Sheriff Quinn Colson and his former deputy Lillie Virgil find themselves on opposite sides of a case for the first time after a woman is found dead and three delinquent teens go on the run.
Before he was an Army Ranger who came home to become Tibbehah County Sheriff and take down a corrupt system, Quinn Colson was a kid who got into trouble--a lot of it. So when juvenile delinquent TJ Byrd insists that she doesn’t know who killed her mother—an unreliable addict who has disappeared—Quinn’s inclined to believe her. But no one else does--not the town, not the sheriff in a neighboring county, not her mother’s older boyfriend, and certainly not Quinn’s friend and former deputy, U.S. Marshal Lillie Virgil.
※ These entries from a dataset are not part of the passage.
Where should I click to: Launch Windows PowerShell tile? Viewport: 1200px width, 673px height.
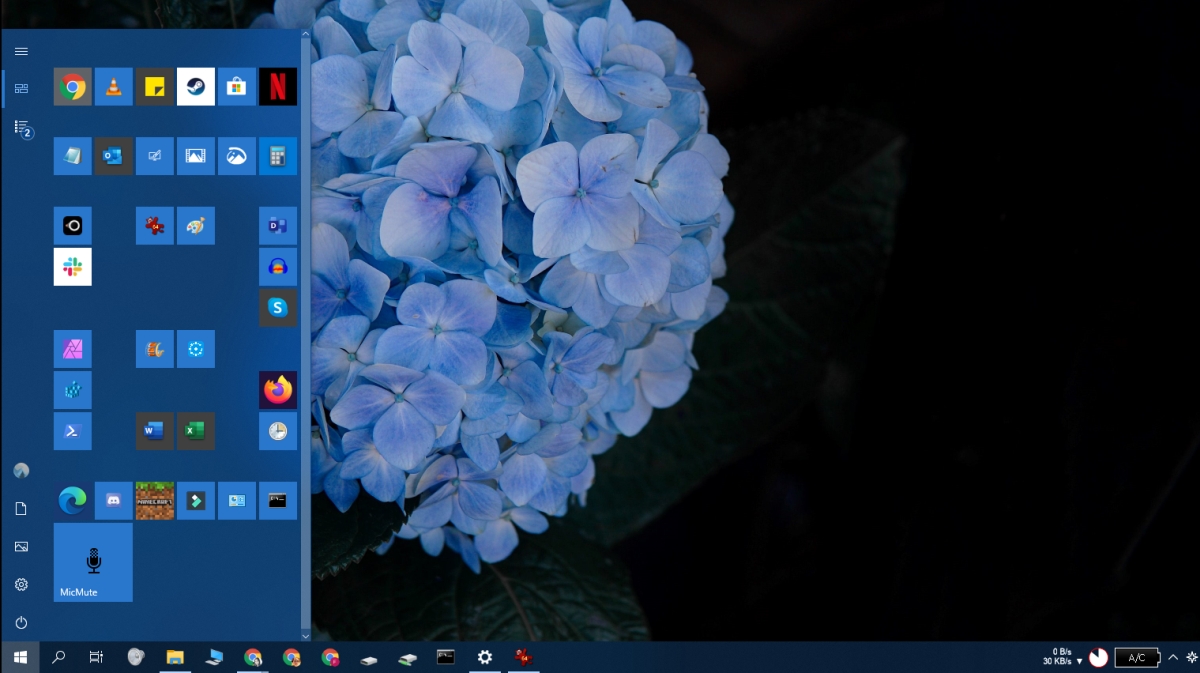[x=72, y=430]
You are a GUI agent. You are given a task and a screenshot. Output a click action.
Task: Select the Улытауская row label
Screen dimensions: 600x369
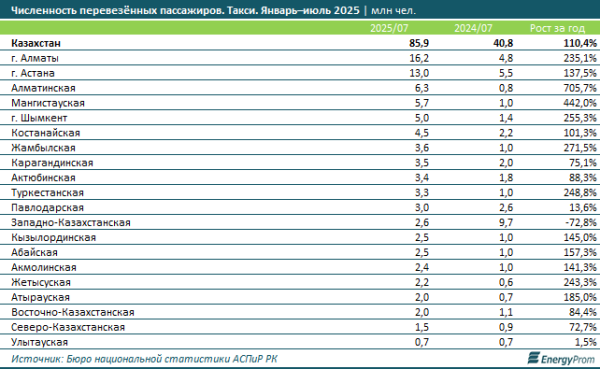coord(39,342)
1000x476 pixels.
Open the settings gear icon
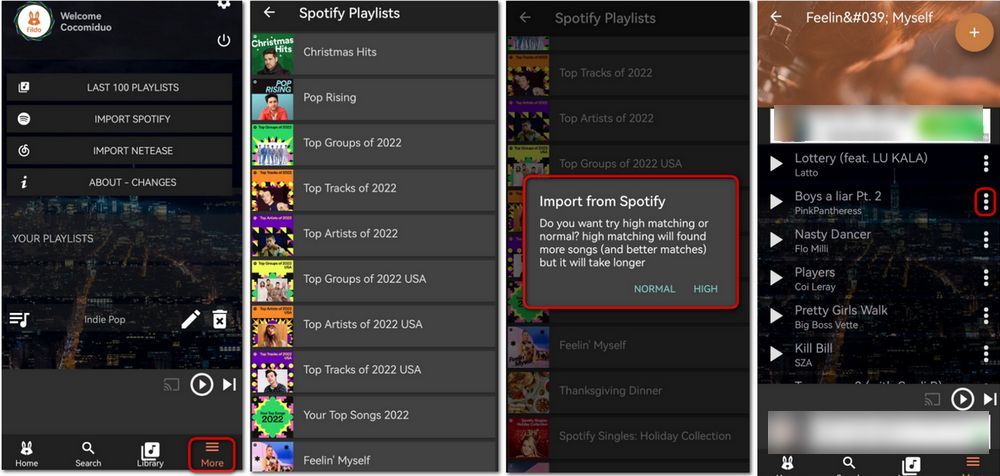[x=223, y=4]
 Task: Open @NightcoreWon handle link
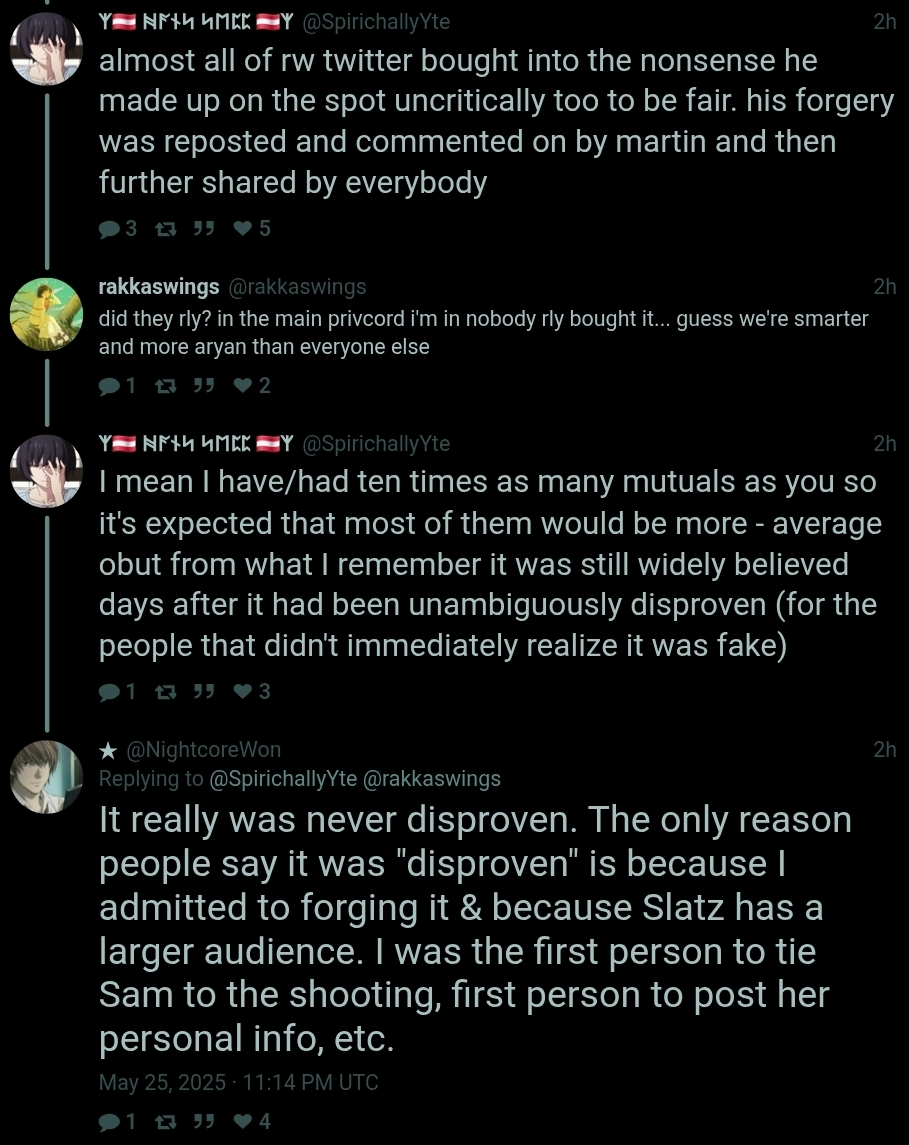204,750
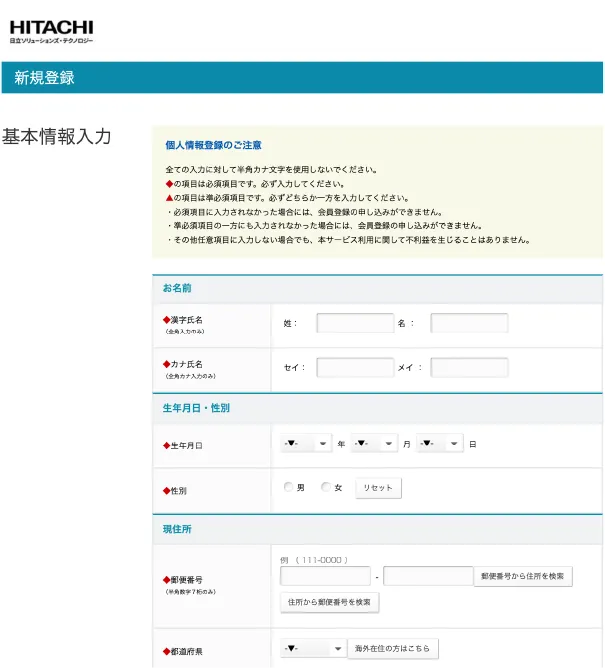Image resolution: width=605 pixels, height=668 pixels.
Task: Open the birth year dropdown
Action: pyautogui.click(x=306, y=444)
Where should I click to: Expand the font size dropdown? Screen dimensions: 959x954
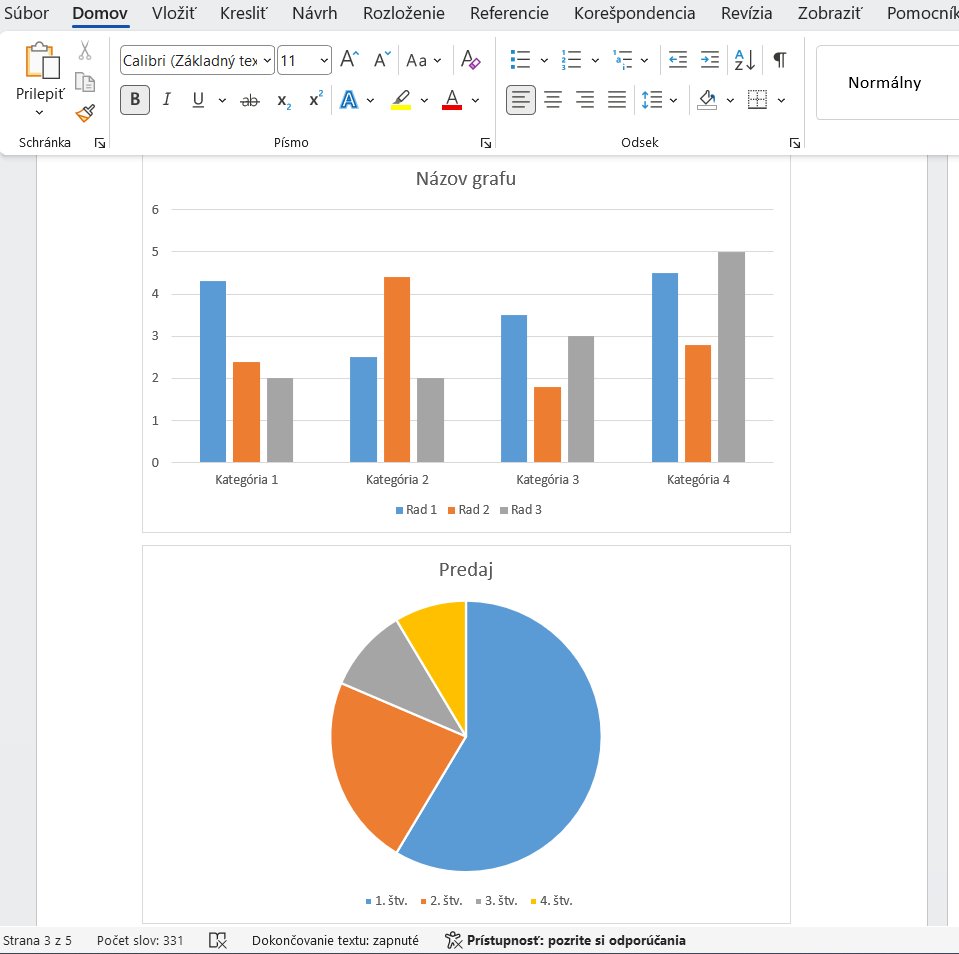coord(323,61)
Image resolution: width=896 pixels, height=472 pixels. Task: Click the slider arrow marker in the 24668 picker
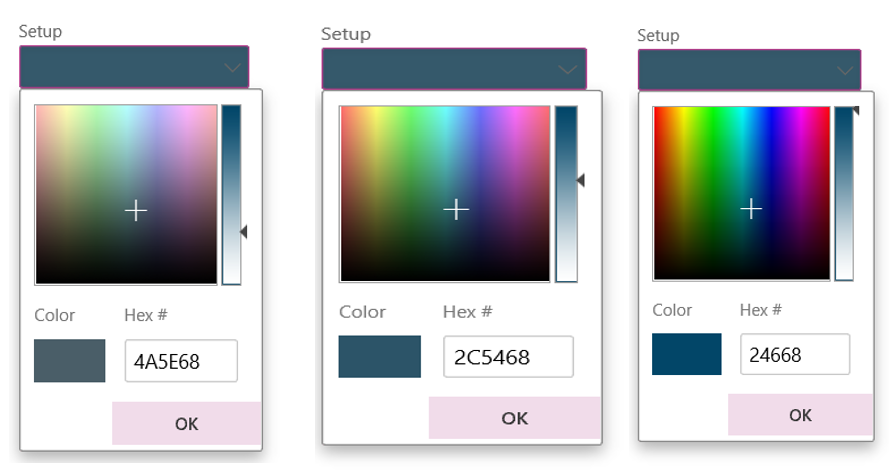(x=855, y=112)
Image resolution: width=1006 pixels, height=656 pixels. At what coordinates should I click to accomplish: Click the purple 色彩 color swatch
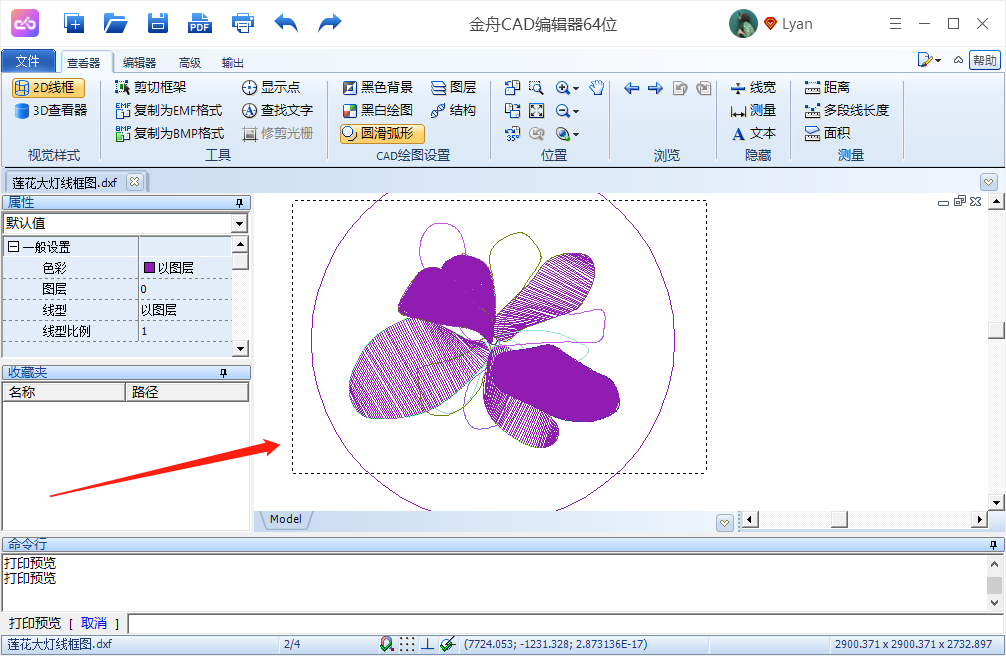(149, 268)
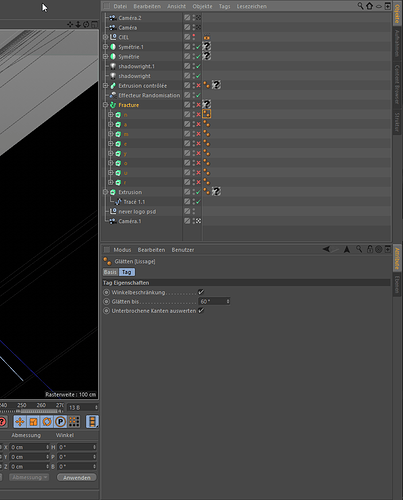Viewport: 403px width, 500px height.
Task: Toggle Unterbrochene Kanten auswerten checkbox
Action: pos(201,311)
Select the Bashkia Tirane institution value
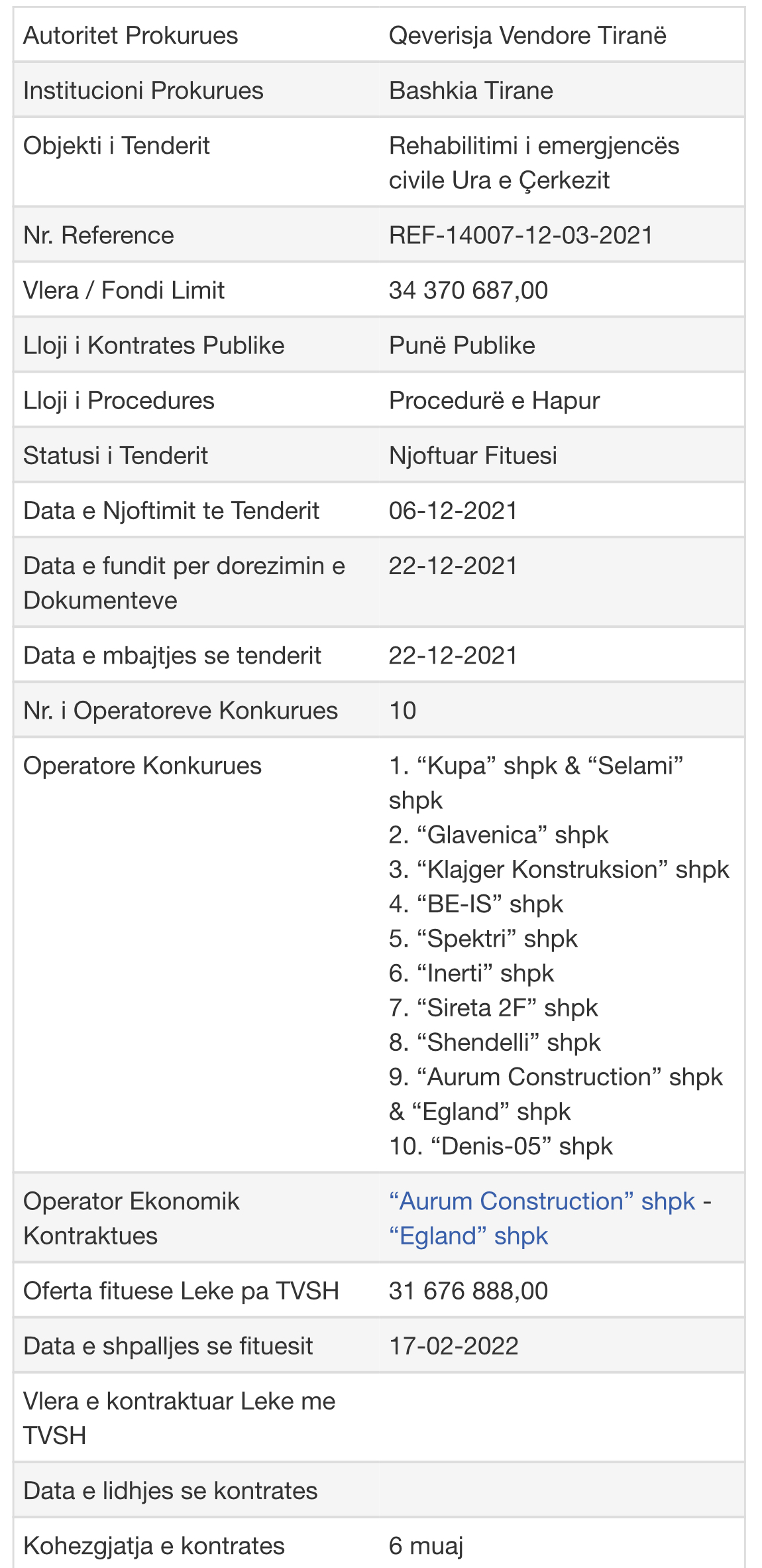 470,90
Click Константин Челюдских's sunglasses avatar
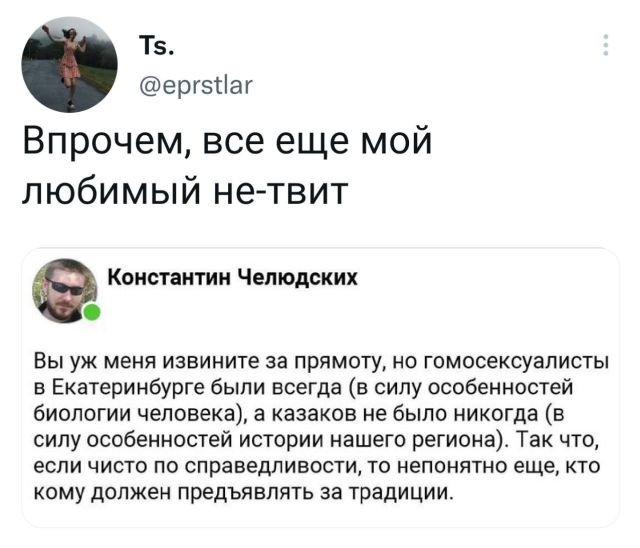This screenshot has width=640, height=548. pos(68,290)
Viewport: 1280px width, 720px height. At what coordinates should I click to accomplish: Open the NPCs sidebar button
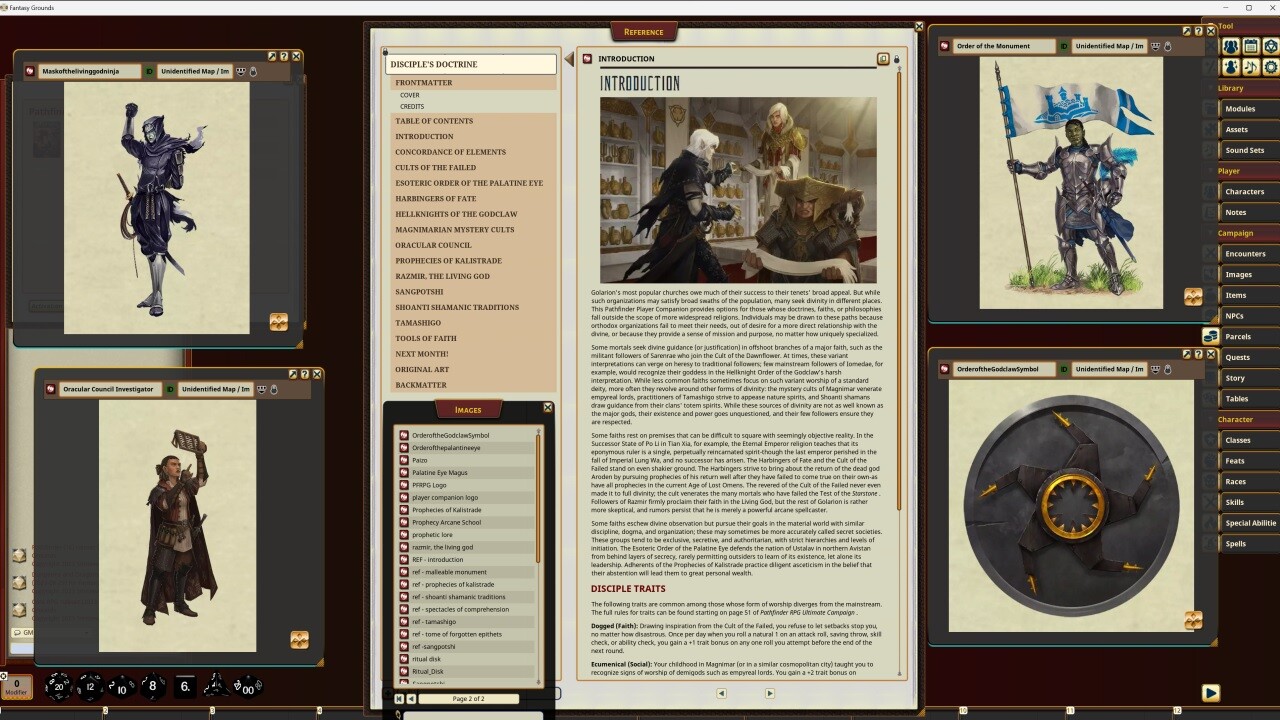tap(1236, 315)
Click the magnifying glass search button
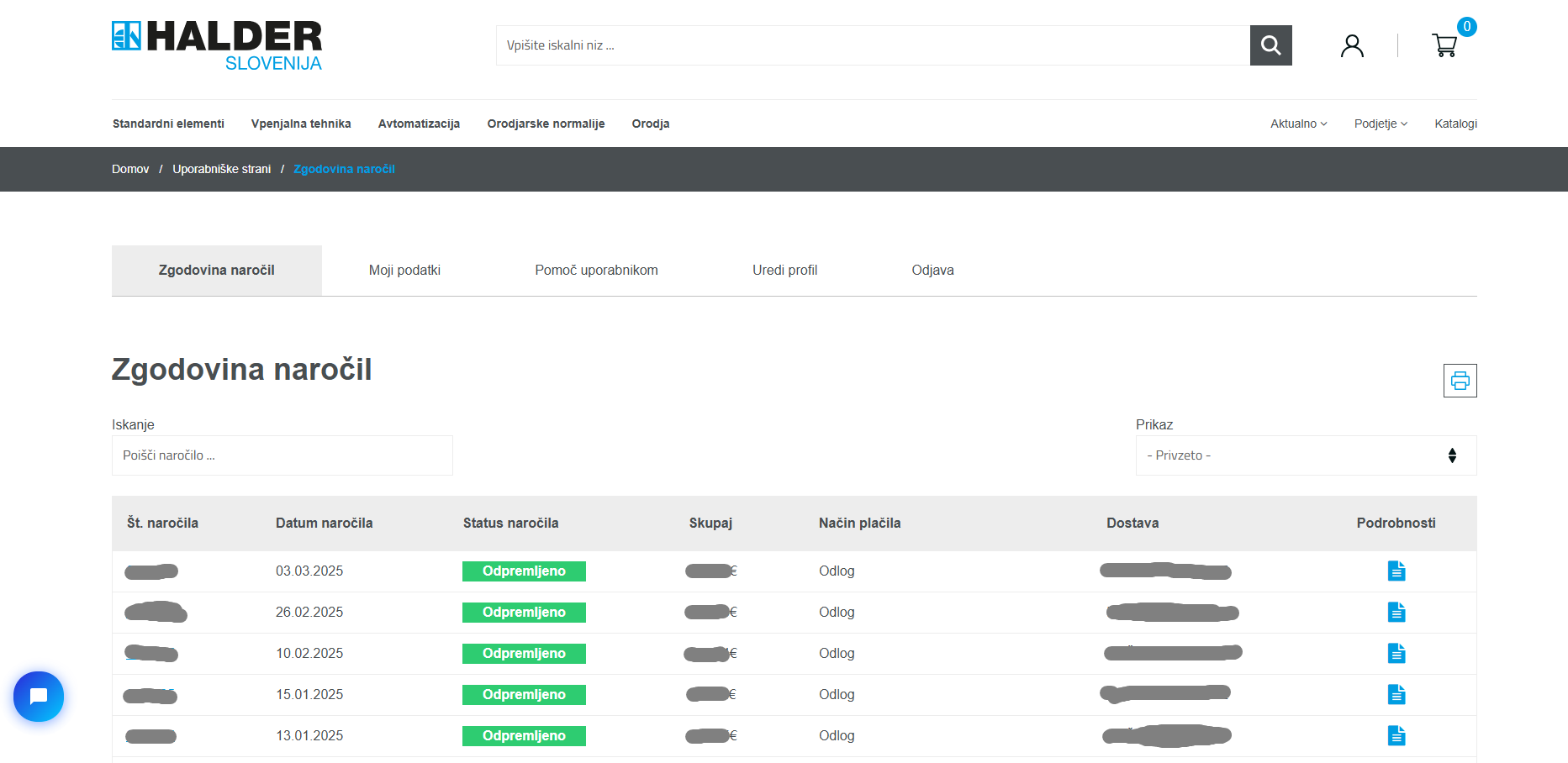The height and width of the screenshot is (763, 1568). point(1270,45)
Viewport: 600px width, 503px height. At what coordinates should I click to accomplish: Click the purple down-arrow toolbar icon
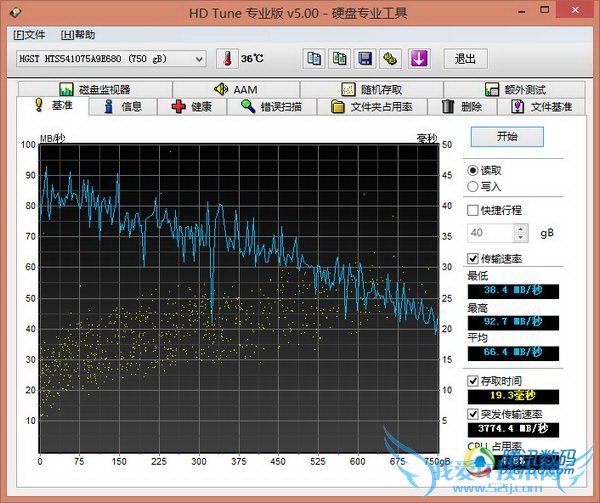(x=418, y=58)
The Byrd family has always been trouble, and sixteen-year-old TJ is known for petty theft, fighting, and general hellraising. She’s also no fool, and when she senses she’s about to take the fall for her mother’s murder, TJ, her boyfriend, her best friend, and her nine-year-old brother go on the run. As Lillie Virgil tracks the kids across a trail of burglaries, stolen cars and even a kidnapping, intent on bringing TJ to justice, Quinn sets out to find the truth back in Tibbehah. Someone has gone to a lot of violent trouble to make TJ and her friends the logical target of the investigation. It’s easy, and who cares about a bunch of lawless kids?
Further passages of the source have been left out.